Infelizmente, o desafio da ANM é inversamente proporcional à sua capacidade administrativa e orçamentária de enfrentá-lo

*Por Ecio Morais

A recente ameaça de greve dos servidores da Agência Nacional de Mineração (ANM) é mais um reflexo da crise que vem sendo gestada ao longo do tempo por absoluta leniência e descaso do governo federal para com a autarquia.

Um estudo da FGV de 2022 mostra que, em 17 anos (2003-2020), o gasto médio anual executado pela ANM em suas atividades-fim foi de apenas 46,5% do total autorizado por lei para seu orçamento. Mais da metade dos recursos que deveriam reforçar sua estrutura administrativa foi revertida para outros destinos.

Criada pela Lei n.º 13.575 de 2017, a ANM, antigo Departamento Nacional de Produção Mineral (DNPM), tem entre suas várias atribuições a missão de “promover o acesso e o uso racional dos recursos minerais, gerando riqueza e bem-estar para a sociedade”. É o órgão responsável por regular, gerenciar, fiscalizar e fomentar a política da mineração em todo o território nacional.

Entretanto, entre 2001 e 2021, ao mesmo tempo que o valor da produção mineral brasileira (PMB) aumentava 950%, passando de US$ 7,7 bilhões para US$ 77 bilhões (dados do Anuário Mineral 2021). Na contramão, o órgão teve seu quadro de pessoal reduzido pela metade.

Hoje são apenas cinco servidores para acompanhar o recolhimento da Compensação Financeira pela Exploração Mineral (CFEM) – o royalty da mineração e principal fonte de receita da agência.

Recente relatório do Tribunal de Contas da União (TCU) elencou deficiências na “transparência, gestão de riscos e controles internos da ANM, com impacto no planejamento, regulação e fiscalização do setor minerário”. O tribunal alertou ainda para a “alta exposição à fraude e corrupção na agência”.

Outros problemas registrados pelo TCU: ausência de marco regulatório voltado à gestão de passivos ambientais da mineração (caso das barragens); déficits orçamentário e financeiro; insuficiência de materiais de tecnologia e recursos humanos; e deficiência no controle da arrecadação da CFEM.

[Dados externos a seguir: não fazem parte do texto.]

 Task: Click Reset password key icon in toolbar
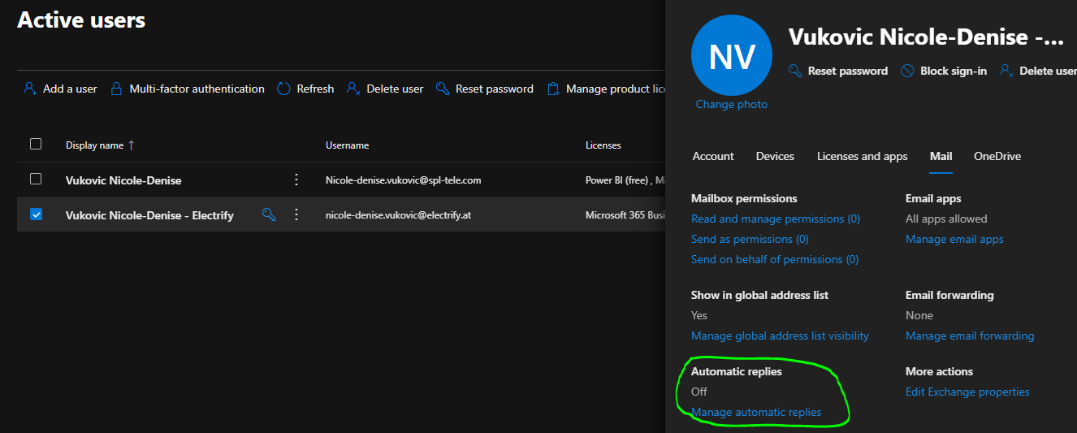click(x=443, y=89)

As notícias de agora não são à toa. A ANM está no olho do furacão diante dos impactos decorrentes do garimpo predatório na Amazônia. Infelizmente, o seu desafio é inversamente proporcional à sua capacidade administrativa e orçamentária de enfrentá-lo.

Tal questão afeta a cadeia de valor da indústria de minerais, inclusive a joalheria, que já vinha envidando esforços ao seu alcance para combater a situação e agora se vê envolvida na crise estrutural.

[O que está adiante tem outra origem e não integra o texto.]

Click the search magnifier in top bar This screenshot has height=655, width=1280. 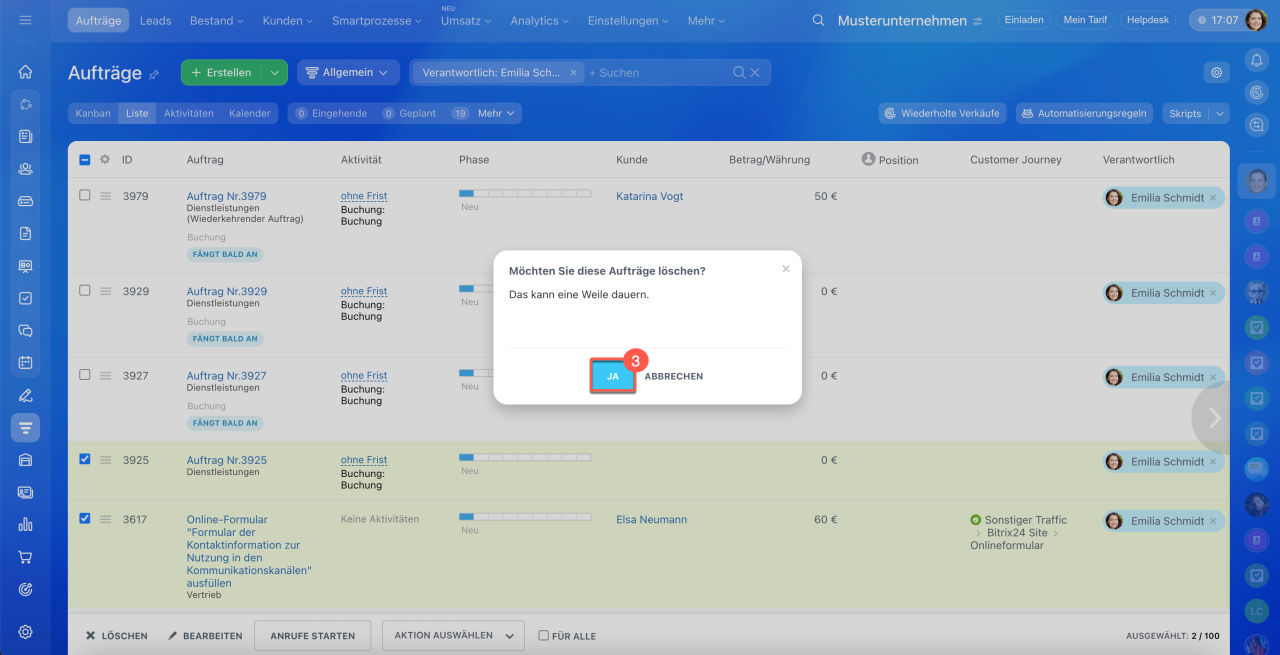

Entre diversas medidas, o setor joalheiro exigiu das Distribuidoras de Títulos e Valores Mobiliários (DTVMs), principais fornecedoras de ouro, a implementação de um rigoroso processo de autorregulação e rastreamento do metal, visando à maior transparência e ao controle da origem do metal precioso.

O setor privado tem realizado investimentos e envidado esforços de pesquisa para a implementação de sistemas de georreferenciamento por satélite e tecnologia blockchain de monitoramento da cadeia de comercialização do ouro, de forma a atender as mais exigentes normas de compliance e combate à lavagem de dinheiro existentes.

Além disso, para a adoção de um futuro selo de conformidade, será necessária a adequação a um robusto marco legal, que envolve novos processos para atender a mais de 30 dispositivos legais entre normas constitucionais, leis complementares, leis ordinárias, decretos e resoluções.

Ao contrário do que se pode imaginar, faz falta ao setor produtivo a estrutura de regulação, fiscalização e monitoramento adequada. Sem um eficiente aparato, todo o esforço do setor privado no combate ao garimpo predatório em áreas de conservação e território indígena pode ser em vão.

A rigor, a legislação e as normas que regem a ANM não necessitam de grandes aprimoramentos. Elas precisam ser cumpridas. Para isso, a agência precisa ser fortalecida, profissionalizada e despolitizada. Seus servidores devem ser valorizados. A autarquia precisa ser informatizada e modernizada.

Assim, é necessário que o governo federal, que se diz comprometido com a causa ambiental, e a ANM cumpram o roteiro que já está amplamente detalhado na Constituição. Espera-se simplesmente que a agência cumpra o seu papel.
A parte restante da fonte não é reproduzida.